As the bandwagon trundles on into another Copenhagen Summit that promises to be even more cantankerous than the previous two, one thing remains certain: in some form or another the European Union will proceed with the greatest enlargement in its relatively short history. Inevitably, there are arguments about whether it is a good thing or a bad (actually, not many people think it is a bad thing but some feel it is premature) and, equally inevitably, there are some not very intelligent comments being made by politicians and so-called experts. As ever, it is Romano Prodi who has summarised the kind of attitude that makes it difficult to understand what is actually going on. Pompously he has pronounced: “The objective of enlargement is too important to be compromised by last-minute inflexibility or short-sighted political interests." Quite so. But what is the objective of enlargement? To put it another way: what is it that is being enlarged?

A great deal of nonsense has been spoken about reuniting Europe, doing away with the Cold War divisions and so on. In fact, Europe has never in its long history been united. Parts of it were at various times and not for very long. It is not natural for Europe to be united. Those European values that are proclaimed by the leaders of the European Union have more to do with small, competing, often warring, more often uneasily allied units. Its very disunity has produced all those that we value: liberal tolerance, democracy, freedom and prosperity. It is the large, centralised, cumbersome, protectionist Asian empires that failed to produce any of the above until they started adopting some of the European ideas and adapting them to their own conditions. Now, just as the rest of the world has moved in that direction, Europe is abandoning its own heritage to create its own large cumbersome empire. The dinosaur has been reinvented.

Nor is it true that the invitation to join this cumbersome empire is what will get rid of the Cold War divisions. Those divisions disappeared as countries became open geographically, economically and politically. Of course, the former Communist states are Europeans. That has never been denied. Their readmittance into European history happened over ten years ago when they threw off the shackles of Communism. They do not need the acquis communautaire to prove that. On the other hand, they have progressed towards liberal democracy and an open economy unevenly and there is no point in pretending that is not so. Instead, we should be helping those who have not moved as fast as the others to catch up.
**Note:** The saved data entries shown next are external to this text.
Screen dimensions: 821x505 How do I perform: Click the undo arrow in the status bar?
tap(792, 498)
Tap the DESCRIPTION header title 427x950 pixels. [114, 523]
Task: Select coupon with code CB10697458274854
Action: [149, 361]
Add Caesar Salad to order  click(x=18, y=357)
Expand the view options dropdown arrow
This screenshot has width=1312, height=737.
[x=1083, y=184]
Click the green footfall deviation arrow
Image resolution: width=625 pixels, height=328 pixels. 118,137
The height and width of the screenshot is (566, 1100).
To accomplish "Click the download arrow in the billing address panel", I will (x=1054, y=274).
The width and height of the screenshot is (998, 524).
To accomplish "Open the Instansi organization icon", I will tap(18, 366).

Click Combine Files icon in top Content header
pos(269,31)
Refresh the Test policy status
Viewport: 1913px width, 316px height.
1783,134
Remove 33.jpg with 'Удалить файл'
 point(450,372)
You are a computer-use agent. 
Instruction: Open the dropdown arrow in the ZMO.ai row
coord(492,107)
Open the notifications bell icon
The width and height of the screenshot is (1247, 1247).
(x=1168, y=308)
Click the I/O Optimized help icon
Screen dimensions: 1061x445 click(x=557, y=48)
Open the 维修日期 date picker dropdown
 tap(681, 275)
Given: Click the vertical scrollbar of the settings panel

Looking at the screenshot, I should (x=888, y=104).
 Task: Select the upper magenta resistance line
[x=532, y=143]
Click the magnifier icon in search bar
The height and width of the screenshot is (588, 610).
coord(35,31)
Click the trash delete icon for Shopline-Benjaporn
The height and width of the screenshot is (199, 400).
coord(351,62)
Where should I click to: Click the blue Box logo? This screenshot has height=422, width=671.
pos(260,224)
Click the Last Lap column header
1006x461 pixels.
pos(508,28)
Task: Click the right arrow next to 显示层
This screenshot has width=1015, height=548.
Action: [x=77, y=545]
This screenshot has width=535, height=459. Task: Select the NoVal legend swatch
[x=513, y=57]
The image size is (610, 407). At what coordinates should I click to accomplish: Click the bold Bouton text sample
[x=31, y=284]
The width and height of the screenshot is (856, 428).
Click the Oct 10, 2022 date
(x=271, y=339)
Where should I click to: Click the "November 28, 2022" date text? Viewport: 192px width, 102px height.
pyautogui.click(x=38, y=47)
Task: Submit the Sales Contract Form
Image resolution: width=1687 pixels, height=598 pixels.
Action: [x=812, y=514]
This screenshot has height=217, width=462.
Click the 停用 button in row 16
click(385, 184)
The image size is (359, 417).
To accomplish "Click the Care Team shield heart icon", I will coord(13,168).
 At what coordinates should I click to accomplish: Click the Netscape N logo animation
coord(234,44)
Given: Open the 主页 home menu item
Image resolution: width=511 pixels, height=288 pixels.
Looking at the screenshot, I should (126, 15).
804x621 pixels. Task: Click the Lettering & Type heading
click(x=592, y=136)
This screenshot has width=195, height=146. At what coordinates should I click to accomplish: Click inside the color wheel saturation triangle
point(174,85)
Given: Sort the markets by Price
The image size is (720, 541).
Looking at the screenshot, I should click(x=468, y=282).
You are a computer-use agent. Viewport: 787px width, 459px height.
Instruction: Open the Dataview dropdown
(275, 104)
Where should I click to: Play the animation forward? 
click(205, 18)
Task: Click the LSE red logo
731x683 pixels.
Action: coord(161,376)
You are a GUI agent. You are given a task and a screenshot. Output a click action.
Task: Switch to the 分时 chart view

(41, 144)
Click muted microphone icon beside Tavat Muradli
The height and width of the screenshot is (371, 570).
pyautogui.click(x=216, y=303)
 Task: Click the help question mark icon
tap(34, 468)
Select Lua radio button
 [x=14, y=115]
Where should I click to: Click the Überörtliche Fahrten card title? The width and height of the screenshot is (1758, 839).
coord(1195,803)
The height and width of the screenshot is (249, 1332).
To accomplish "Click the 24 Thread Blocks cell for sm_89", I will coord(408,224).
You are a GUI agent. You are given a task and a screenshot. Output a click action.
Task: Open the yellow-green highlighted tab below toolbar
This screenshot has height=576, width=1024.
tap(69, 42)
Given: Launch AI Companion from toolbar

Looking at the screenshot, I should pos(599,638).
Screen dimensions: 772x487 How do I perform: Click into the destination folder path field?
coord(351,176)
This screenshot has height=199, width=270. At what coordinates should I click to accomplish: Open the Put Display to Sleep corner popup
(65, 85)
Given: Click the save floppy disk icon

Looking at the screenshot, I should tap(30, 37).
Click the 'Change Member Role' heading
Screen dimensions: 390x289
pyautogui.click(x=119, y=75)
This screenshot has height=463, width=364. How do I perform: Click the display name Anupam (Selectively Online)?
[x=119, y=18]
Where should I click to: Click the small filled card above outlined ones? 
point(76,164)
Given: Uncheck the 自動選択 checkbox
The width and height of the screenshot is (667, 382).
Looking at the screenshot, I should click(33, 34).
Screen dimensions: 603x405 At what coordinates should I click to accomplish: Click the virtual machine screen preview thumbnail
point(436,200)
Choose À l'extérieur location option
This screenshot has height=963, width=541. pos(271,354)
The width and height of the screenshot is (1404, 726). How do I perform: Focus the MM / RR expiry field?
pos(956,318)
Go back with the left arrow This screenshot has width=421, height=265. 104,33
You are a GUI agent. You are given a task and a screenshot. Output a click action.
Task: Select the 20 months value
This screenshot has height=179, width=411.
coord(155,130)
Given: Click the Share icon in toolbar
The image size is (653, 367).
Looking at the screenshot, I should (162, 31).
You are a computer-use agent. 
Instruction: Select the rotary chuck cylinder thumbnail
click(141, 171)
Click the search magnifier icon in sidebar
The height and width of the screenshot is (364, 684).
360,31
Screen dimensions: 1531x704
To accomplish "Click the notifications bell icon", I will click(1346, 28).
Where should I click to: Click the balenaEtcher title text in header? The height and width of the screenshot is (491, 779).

Will entering the European Union help the new applicants? What are they trying to achieve? Freedom and prosperity. Well, the European Union is not doing too well in either. Its economy is becoming more and more bogged down in protectionism and over-regulation; its democratic deficit is growing and it is using the post-September 11 situation to tighten up control over individuals. The so-called anti-terrorist legislation is more interested in imposing rules on ordinary citizens and centralising legal and police activity than in catching terrorists.

Enlargement to the east could have been a good opportunity for the European Union to re-think its own very inadequate internal arrangements. That opportunity has been lost. All we have is an ever-growing dinosaur of a political entity that may, geographically speaking be in Europe but is not in any way, of Europe.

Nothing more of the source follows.